Dawn Rauser Cross: I had a brother diagnosed with Leukemia when he was three and it was my brothers first experience and my mom said he was crying he just wanted to leave with her and a week later when she came back to get him he was hiding in the woods (laughing).
Mitch: Because he didn’t want to come home.
Dawn: He didn’t want to come home (laughing).
Dawn and her brother Michael fell in love with Special Days Camps. It was here that Dawn discovered her passion for nursing and when she is not working at Detroit Children’s she is part of a skilled team of medical professionals at camp – helping to make life long memories for kids with cancer AND their families.

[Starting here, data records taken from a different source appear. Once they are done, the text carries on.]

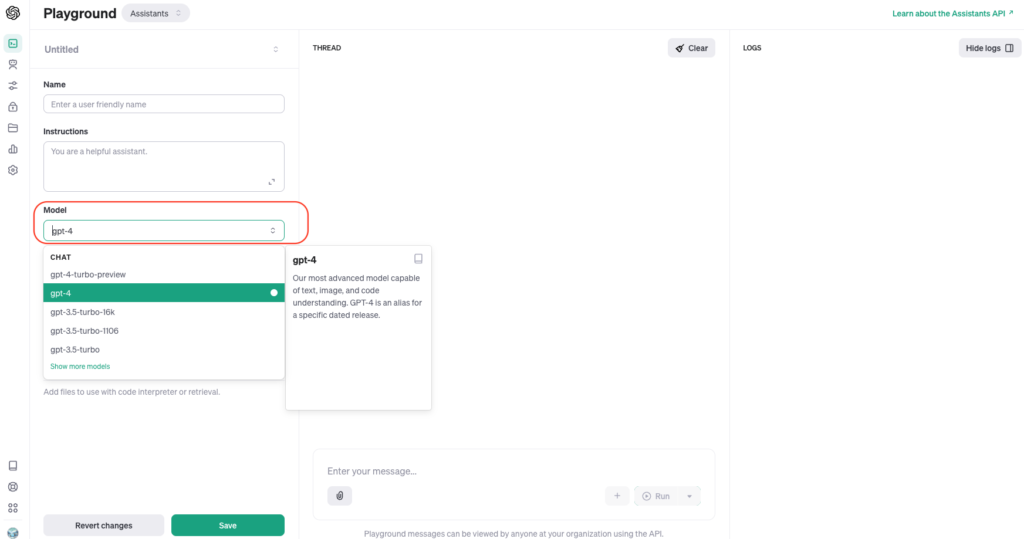
Task: Click the paperclip attach file icon
Action: coord(340,496)
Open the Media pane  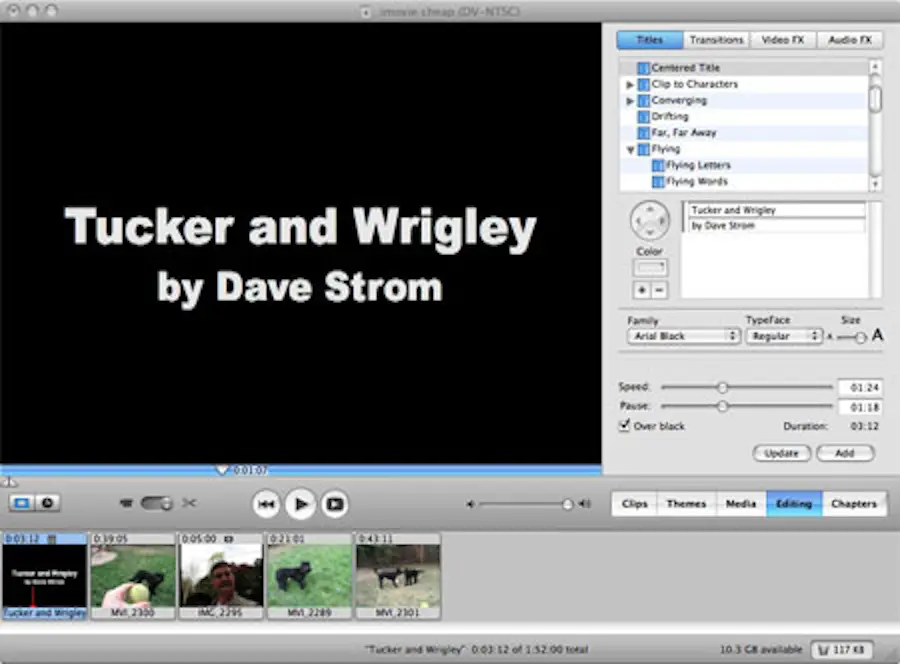pos(740,503)
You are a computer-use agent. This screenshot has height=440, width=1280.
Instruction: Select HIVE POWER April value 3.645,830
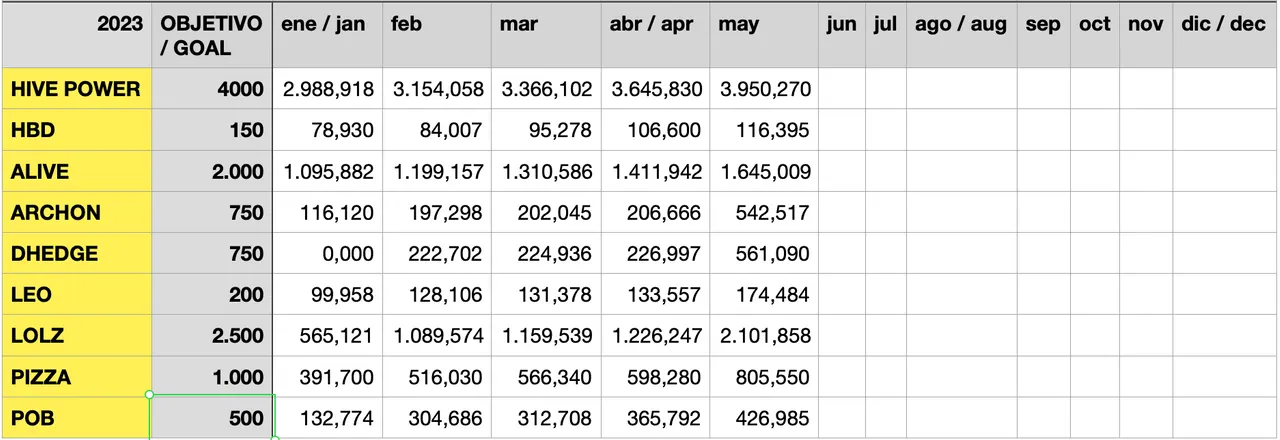coord(654,89)

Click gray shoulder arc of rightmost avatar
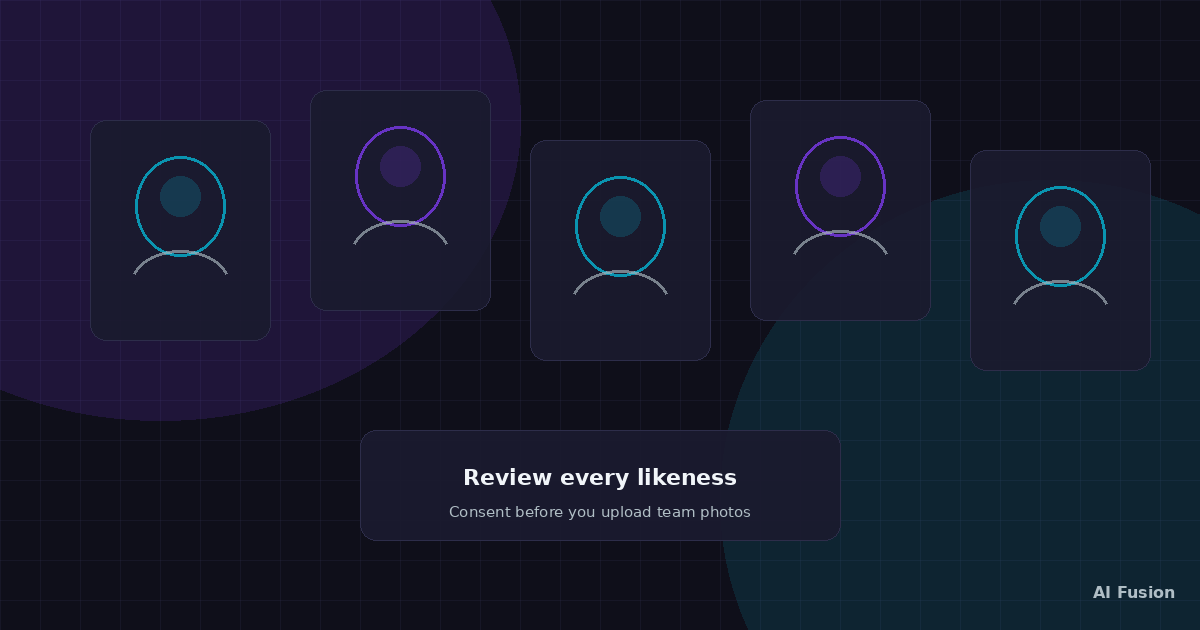click(x=1060, y=291)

Dawn Rauser Cross When the cancer kids are at camp we hardly ever see them. They don’t want to have anything at all to do with the nurses but the siblings after every meal will be lined up outside the med center because they want that little bit of one on one that full attention on them.
Mitch: I imagine that sometimes they feel like all the attention goes to the sick brother or sister and they feel like they are forgotten.
Dawn: Yeah, yeah absolutely so it’s a connection for them too.
And creating connections is what Special Days Camps is all about.
Dawn Rauser Cross: I understand the siblings I’ve been there I know that it affects them just as much as it affects the person in treatment. Camp is not about having cancer camp is about living with cancer because the kids…
Mitch: And having fun.
Dawn Rauser Cross: Exactly.
Special Days Camps is bringing laughter and joy to kids touched by cancer here in the heart of Detroit.